## DIRECTIONS
Scan the records beneath this line for the line holding "This screenshot has height=600, width=600." and the line holding "Sort results by", then transcribe exactly those two and all lines between.

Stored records
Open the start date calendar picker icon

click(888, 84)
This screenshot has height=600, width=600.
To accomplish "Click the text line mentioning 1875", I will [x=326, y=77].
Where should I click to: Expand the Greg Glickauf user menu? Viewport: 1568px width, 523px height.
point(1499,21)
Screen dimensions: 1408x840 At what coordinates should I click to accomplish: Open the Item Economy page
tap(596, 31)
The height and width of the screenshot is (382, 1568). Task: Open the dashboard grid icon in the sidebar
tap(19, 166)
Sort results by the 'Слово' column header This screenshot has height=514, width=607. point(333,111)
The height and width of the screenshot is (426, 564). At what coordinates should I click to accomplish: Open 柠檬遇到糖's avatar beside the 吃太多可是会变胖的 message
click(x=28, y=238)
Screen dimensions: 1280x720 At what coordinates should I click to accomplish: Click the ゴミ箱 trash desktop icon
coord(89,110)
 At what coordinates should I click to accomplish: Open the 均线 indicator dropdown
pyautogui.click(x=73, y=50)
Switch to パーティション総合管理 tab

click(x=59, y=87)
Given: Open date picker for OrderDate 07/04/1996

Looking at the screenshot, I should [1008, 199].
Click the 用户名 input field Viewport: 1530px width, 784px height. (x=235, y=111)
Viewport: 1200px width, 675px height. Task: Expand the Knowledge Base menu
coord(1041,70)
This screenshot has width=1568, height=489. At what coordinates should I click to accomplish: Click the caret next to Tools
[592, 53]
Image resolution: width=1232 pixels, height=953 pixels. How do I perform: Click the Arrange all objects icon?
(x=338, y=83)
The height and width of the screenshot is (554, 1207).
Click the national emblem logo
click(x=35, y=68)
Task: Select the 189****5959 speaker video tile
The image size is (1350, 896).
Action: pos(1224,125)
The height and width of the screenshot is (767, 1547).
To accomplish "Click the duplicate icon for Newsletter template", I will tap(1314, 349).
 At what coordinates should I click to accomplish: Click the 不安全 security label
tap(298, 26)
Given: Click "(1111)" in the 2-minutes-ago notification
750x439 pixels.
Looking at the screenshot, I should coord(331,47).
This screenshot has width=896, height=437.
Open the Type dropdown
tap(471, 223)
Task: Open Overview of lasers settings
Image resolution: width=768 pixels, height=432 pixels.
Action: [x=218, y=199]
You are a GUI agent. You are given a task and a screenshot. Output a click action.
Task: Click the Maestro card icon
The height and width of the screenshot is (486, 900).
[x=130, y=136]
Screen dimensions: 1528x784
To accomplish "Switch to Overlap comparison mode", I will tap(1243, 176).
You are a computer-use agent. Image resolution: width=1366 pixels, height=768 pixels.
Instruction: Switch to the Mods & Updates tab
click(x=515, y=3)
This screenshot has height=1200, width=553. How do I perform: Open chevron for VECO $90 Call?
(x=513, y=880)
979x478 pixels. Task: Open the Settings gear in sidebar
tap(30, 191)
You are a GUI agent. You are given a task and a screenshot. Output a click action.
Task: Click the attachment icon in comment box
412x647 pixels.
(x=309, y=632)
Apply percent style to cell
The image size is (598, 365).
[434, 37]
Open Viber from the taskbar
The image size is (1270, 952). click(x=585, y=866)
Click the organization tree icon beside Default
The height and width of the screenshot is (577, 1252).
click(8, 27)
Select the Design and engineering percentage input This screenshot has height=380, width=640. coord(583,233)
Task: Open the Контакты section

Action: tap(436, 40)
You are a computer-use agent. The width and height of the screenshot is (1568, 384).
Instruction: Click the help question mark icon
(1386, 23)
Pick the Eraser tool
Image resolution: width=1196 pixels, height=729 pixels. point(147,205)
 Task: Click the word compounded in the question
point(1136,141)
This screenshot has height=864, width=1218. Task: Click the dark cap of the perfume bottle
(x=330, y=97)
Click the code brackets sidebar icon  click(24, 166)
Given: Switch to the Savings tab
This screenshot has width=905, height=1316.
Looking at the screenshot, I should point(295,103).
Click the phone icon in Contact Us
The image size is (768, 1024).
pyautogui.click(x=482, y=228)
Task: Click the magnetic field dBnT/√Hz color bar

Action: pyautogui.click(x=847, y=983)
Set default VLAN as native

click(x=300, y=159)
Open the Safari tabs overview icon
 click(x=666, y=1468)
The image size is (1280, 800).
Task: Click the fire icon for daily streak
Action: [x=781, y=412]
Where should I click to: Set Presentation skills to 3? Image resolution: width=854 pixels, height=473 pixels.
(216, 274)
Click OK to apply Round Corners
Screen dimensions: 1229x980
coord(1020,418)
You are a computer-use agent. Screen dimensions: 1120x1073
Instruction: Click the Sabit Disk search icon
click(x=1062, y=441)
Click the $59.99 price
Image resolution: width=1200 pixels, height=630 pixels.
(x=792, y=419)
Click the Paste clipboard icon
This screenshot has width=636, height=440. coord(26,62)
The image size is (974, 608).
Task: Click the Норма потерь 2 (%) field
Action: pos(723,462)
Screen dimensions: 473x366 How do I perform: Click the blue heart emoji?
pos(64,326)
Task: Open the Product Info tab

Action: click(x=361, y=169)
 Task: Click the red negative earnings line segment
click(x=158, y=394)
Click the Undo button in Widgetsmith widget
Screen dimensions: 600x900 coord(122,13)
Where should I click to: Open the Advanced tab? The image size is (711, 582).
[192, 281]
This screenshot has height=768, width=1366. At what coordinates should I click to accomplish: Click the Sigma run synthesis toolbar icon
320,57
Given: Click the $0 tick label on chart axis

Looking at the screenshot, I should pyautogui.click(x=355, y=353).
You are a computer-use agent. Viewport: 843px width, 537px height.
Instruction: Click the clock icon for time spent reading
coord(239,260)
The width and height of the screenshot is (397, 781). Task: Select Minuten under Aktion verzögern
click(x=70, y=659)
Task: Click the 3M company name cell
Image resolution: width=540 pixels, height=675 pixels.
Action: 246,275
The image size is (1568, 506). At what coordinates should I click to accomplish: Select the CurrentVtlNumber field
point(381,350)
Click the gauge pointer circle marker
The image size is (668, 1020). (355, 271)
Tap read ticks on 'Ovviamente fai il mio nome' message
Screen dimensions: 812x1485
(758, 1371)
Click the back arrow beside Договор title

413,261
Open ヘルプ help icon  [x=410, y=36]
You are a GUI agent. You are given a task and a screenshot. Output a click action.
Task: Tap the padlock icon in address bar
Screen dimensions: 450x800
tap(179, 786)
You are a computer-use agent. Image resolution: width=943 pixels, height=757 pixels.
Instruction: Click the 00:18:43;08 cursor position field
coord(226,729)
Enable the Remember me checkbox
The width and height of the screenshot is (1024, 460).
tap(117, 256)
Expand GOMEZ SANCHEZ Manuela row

## TASK SOLUTION
This screenshot has height=600, width=600.
To accomplish "Click the text line mentioning 1875", I will [x=326, y=77].
Where should I click to: Expand the Greg Glickauf user menu? Viewport: 1568px width, 523px height.
point(1499,21)
Screen dimensions: 1408x840 At what coordinates should I click to accomplish: Open the Item Economy page
tap(596, 31)
The height and width of the screenshot is (382, 1568). Task: Open the dashboard grid icon in the sidebar
tap(19, 166)
Sort results by the 'Слово' column header This screenshot has height=514, width=607. point(333,111)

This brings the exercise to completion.